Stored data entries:
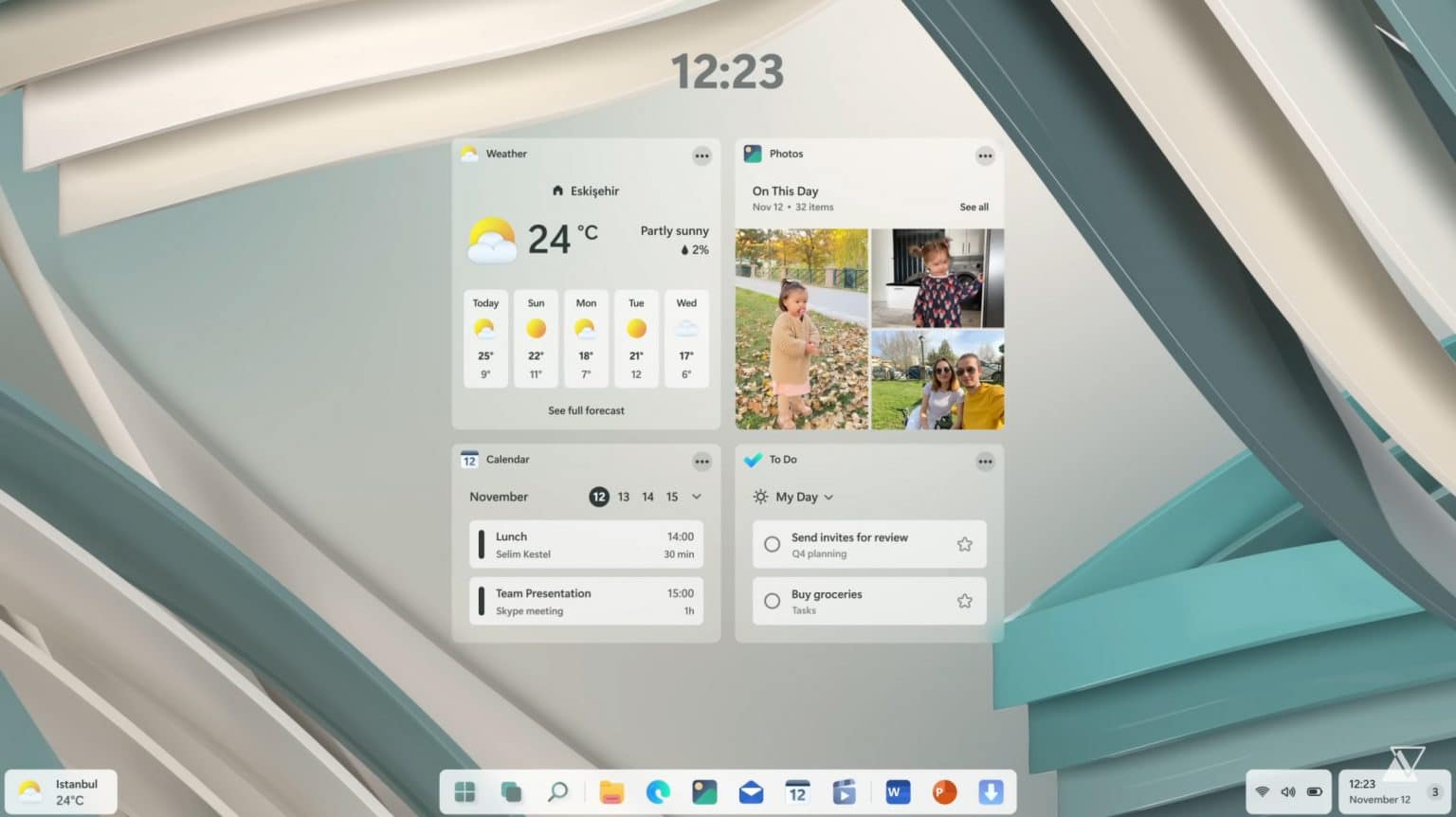This screenshot has height=817, width=1456.
Task: Expand the November date row in Calendar widget
Action: click(x=697, y=497)
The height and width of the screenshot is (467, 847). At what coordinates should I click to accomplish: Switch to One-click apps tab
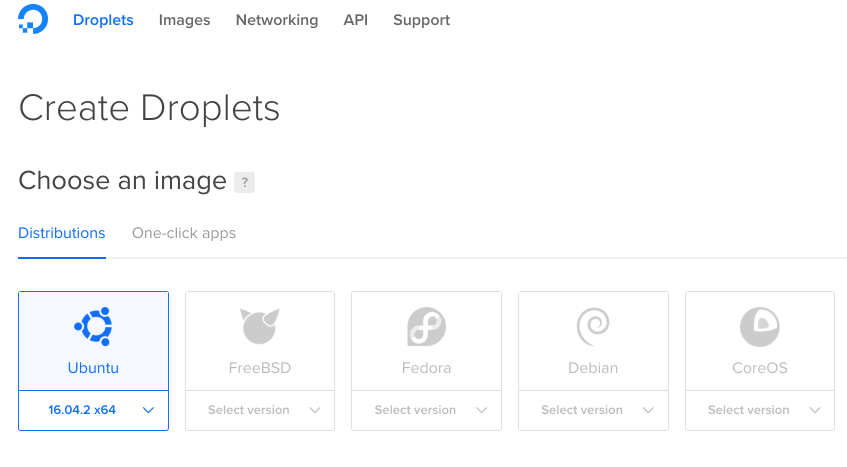[184, 233]
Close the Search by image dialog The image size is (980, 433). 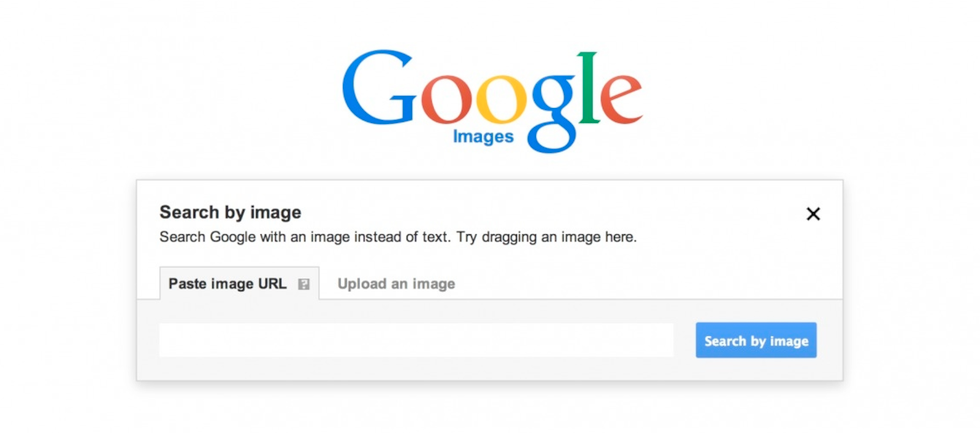(813, 213)
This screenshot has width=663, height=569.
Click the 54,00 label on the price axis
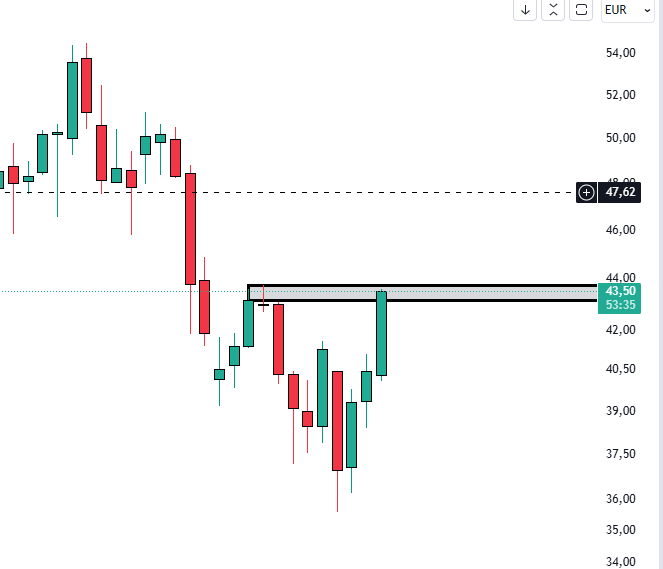coord(621,53)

WORK TO COMPLETE:
In the copy, leave out all pictures, and retype exactly each line from the one with "This screenshot has width=663, height=569." through the last line of the entries.

EXPECTED ANSWER:
This screenshot has width=663, height=569.
Click the 54,00 label on the price axis
coord(621,53)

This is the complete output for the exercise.